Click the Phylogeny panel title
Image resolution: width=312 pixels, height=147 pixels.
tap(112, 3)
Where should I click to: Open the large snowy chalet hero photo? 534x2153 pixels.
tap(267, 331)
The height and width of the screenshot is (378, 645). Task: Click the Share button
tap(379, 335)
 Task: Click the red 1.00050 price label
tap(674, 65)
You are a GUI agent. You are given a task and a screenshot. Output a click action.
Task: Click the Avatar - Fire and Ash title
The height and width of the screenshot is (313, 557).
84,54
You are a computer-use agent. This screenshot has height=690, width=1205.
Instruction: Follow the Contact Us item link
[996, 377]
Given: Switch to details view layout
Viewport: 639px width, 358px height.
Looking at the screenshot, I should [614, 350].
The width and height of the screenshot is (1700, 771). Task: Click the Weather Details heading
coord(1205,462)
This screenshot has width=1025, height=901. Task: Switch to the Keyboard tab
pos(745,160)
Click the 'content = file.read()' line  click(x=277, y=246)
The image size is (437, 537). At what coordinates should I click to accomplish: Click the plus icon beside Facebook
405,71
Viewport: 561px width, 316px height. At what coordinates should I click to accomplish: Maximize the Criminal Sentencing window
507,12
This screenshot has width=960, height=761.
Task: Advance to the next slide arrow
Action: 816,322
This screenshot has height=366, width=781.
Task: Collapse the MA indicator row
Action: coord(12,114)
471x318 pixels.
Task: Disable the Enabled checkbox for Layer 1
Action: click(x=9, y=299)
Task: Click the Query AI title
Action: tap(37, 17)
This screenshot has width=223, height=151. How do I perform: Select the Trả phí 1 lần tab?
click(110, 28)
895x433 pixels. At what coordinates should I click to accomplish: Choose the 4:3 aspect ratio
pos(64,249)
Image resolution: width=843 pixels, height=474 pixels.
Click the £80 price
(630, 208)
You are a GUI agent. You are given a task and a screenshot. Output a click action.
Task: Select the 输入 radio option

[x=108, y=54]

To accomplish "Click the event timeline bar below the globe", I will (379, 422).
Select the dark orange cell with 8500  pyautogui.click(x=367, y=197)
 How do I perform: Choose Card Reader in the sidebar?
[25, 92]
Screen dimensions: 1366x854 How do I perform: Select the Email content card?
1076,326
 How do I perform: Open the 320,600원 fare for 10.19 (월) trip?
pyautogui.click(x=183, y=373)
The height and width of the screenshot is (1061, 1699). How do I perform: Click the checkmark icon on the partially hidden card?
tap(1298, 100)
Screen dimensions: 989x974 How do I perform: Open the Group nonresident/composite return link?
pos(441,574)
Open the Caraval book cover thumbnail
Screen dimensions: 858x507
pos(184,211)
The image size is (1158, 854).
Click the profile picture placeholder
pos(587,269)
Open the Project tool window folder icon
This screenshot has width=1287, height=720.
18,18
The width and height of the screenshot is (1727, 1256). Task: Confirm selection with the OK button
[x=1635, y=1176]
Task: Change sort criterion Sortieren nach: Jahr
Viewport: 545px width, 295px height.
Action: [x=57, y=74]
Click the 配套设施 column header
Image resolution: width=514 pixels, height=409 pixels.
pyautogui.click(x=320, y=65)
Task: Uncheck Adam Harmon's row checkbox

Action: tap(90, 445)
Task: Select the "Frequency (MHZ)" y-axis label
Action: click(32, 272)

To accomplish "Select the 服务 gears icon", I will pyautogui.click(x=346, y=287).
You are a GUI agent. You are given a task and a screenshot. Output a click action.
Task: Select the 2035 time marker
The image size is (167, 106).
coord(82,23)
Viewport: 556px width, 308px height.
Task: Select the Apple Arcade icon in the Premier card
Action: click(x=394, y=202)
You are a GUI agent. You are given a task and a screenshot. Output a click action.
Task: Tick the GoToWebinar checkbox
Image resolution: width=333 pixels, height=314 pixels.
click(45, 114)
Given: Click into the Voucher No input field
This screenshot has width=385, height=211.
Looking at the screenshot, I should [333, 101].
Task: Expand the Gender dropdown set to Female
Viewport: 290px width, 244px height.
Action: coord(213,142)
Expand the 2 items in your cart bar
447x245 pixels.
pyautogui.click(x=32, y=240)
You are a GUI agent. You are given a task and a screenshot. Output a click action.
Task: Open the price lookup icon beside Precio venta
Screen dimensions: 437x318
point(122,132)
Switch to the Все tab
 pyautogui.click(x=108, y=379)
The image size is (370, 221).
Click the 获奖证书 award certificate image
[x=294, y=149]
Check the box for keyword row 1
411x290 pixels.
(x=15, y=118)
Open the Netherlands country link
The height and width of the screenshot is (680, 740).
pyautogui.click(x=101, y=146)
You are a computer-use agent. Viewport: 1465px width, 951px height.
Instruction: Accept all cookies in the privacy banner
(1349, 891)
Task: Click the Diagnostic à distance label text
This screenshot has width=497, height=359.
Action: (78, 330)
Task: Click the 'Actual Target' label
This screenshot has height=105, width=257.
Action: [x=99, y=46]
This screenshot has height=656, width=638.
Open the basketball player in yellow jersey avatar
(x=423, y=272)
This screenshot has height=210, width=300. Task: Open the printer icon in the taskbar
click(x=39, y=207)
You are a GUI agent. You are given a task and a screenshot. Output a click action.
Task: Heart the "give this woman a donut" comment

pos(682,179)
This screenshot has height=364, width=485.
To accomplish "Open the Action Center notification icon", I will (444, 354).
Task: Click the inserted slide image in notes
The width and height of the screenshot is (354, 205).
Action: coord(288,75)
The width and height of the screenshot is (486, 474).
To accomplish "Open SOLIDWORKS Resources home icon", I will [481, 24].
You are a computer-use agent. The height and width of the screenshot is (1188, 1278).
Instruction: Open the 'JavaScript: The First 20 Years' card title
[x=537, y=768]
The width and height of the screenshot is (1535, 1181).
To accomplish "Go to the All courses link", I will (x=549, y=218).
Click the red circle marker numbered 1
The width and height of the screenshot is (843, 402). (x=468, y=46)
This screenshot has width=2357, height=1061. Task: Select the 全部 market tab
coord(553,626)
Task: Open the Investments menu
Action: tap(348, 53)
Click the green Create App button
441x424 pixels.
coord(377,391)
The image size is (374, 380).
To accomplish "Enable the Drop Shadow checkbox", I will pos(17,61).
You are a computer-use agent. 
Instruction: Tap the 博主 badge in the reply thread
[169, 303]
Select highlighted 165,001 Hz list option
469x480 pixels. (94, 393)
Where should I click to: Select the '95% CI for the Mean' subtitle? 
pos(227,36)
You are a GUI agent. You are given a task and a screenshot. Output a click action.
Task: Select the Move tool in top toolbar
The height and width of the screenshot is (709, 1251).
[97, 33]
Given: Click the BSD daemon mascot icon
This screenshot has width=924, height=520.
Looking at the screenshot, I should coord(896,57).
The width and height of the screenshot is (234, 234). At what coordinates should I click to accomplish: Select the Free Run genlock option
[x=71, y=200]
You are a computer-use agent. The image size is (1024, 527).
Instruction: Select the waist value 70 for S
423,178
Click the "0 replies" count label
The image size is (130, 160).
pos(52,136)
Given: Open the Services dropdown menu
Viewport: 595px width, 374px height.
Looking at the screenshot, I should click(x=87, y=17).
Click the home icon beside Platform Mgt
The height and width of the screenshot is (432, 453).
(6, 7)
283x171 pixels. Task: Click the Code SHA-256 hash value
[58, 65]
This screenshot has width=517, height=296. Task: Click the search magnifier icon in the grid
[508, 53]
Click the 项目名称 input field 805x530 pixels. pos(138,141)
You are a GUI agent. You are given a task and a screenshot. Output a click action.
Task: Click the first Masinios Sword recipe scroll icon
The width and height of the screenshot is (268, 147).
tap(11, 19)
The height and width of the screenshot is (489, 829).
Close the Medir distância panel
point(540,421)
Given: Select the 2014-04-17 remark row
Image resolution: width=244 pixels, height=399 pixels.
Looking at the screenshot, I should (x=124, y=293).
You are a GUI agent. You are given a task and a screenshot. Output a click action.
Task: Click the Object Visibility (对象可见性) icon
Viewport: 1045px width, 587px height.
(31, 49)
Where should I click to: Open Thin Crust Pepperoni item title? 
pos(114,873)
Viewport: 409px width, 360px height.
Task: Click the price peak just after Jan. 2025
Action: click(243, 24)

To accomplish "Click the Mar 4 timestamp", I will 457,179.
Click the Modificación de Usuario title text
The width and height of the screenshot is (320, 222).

ASSIGNED TASK:
Please set down exactly the lines running from the one with "The width and height of the screenshot is (268, 147)." to the last line of the entries above, both of them included, and no others.

ANSWER TO THIS PROBLEM:
The width and height of the screenshot is (268, 147).
tap(11, 19)
The height and width of the screenshot is (489, 829).
Close the Medir distância panel
point(540,421)
Given: Select the 2014-04-17 remark row
Image resolution: width=244 pixels, height=399 pixels.
Looking at the screenshot, I should (x=124, y=293).
You are a GUI agent. You are given a task and a screenshot. Output a click action.
Task: Click the Object Visibility (对象可见性) icon
Viewport: 1045px width, 587px height.
(31, 49)
Where should I click to: Open Thin Crust Pepperoni item title? 
pos(114,873)
Viewport: 409px width, 360px height.
Task: Click the price peak just after Jan. 2025
Action: click(243, 24)

To accomplish "Click the Mar 4 timestamp", I will 457,179.
Click the Modificación de Usuario title text
The width and height of the screenshot is (320, 222).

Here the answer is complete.